Vous avez déclaré au Monde : « Quand j'ai découvert l'Internet aux
Etats-Unis à la fin des années 1980, j'ai décidé de retarder mon suicide
de vingt ans... » Pour quelle raison avez-vous différé l'échéance ?
Ce portrait du Monde en page Horizons
date d'avril 2001. J'ai donc décidé de signer un report d'échéance avec
Dieu. Et il a accepté. C'est un sage. Je ferai de son paradis un enfer. Et
dans le cas contraire, l'enfer serait pour moi un paradis. La damnation
est une vraie profession de foi.
Laisser des traces indélébiles sur terre semble être votre principal
leitmotiv.
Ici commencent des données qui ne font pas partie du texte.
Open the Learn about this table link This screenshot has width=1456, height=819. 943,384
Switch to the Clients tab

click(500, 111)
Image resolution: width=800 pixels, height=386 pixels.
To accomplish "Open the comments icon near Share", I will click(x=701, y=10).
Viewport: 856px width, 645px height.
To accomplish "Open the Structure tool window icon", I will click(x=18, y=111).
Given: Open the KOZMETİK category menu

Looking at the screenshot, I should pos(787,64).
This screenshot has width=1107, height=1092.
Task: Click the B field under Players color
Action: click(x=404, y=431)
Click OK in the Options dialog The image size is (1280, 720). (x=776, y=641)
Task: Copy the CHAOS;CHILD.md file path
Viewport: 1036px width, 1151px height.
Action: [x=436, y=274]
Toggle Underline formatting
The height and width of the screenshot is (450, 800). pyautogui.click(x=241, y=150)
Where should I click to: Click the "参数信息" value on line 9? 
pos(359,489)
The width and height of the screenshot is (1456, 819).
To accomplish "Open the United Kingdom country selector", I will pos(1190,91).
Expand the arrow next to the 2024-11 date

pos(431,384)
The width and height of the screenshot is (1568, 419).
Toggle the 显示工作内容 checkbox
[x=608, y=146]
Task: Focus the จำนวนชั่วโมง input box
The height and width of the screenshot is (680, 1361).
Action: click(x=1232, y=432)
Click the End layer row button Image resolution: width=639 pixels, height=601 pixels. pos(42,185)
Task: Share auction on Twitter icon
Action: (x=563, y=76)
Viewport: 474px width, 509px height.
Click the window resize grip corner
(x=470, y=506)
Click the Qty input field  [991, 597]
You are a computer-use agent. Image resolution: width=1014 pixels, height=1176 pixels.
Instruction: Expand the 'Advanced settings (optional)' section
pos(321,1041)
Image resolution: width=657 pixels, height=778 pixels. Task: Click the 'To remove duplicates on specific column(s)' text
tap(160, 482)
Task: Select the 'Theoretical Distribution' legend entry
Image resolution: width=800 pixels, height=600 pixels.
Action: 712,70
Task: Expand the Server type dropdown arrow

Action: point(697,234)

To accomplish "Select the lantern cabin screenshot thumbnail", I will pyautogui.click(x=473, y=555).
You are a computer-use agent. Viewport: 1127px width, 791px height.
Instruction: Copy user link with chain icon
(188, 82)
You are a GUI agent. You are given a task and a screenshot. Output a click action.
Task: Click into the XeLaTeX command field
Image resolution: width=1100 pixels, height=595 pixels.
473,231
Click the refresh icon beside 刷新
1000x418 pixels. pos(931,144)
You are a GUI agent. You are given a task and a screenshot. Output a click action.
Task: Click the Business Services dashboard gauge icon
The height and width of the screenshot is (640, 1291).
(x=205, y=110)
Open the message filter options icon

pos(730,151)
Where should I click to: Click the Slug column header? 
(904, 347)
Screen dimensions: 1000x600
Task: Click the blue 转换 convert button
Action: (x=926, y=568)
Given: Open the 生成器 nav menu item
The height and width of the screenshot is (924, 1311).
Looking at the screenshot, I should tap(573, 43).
Que retiendra-t-on de Thierry Ehrmann après son passage dans
l'au-delà ?
Des traces
indélébiles, j'en connais peu. Les statuts d'auteur et d'artiste
permettent, par le pouvoir de l'art, de marquer des générations entières.
Cela fait près de 20 ans que je sculpte, grave, frappe et écris des mots,
des émotions, des drames. Quand je créé des ruines noircies par le feu et
la folie des hommes, quand je hurle de désespoir, et que je créé pour
éviter de se mettre une bastos, je laisse des traces sur les routes, les
pierres et le ventre des femmes. Ma vie est une uvre d'art permanente.